“AIDS” or “Huts” – What did Donald Trump say about Nigerians?

by Staff writer

In a comprehensive New York Times report on President Trump’s harsh immigration policy published on Saturday, one event stands out.

As the paper sets the scene, US president Donald Trump was particularly incensed on a June day meeting after being handed a list of how many foreigners had obtained visas to enter the U.S. in 2017:

Haiti had sent 15,000 people. They “all have AIDS,” Trump grumbled, according to one person who attended the meeting and another person who was briefed about it by a different person who was there.

Forty thousand had come from Nigeria, Mr. Trump added.

“Once they had seen the United States, they would never go back to their huts in Africa”, recalled the two officials, who asked for anonymity to discuss a sensitive conversation that took place in the Oval Office.

The New York Times reports that the two anonymous officials who relayed these information “found them so noteworthy that they related them to others at the time,” but that other officials present did not recall President Trump using the words “AIDS” or “huts.”

The White House did not dispute the thrust of the conversation in question, but only said Trump had not used such language.
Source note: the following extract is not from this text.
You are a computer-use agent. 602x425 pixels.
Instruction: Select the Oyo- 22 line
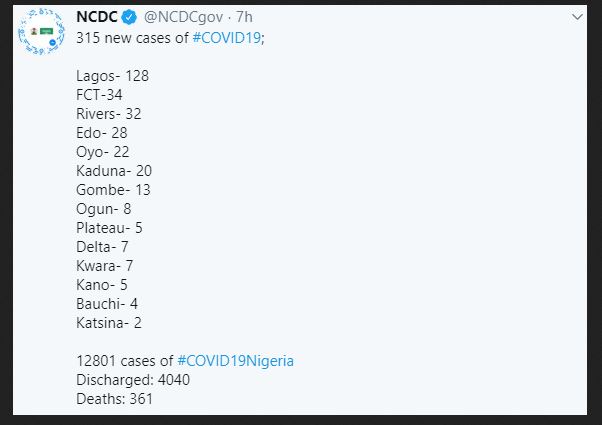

In an official statement, Press Secretary Sarah Huckabee Sanders said that all the senior staff in the meeting with the president deny the president had spoken about immigrants in such a demeaning fashion.

“It’s both sad and telling The New York Times would print the lies of their anonymous ‘sources’ anyway.”

Now considering how loquacious Trump had been known to be over the years, what is your opinion?

Do you see the American president making these crass statements?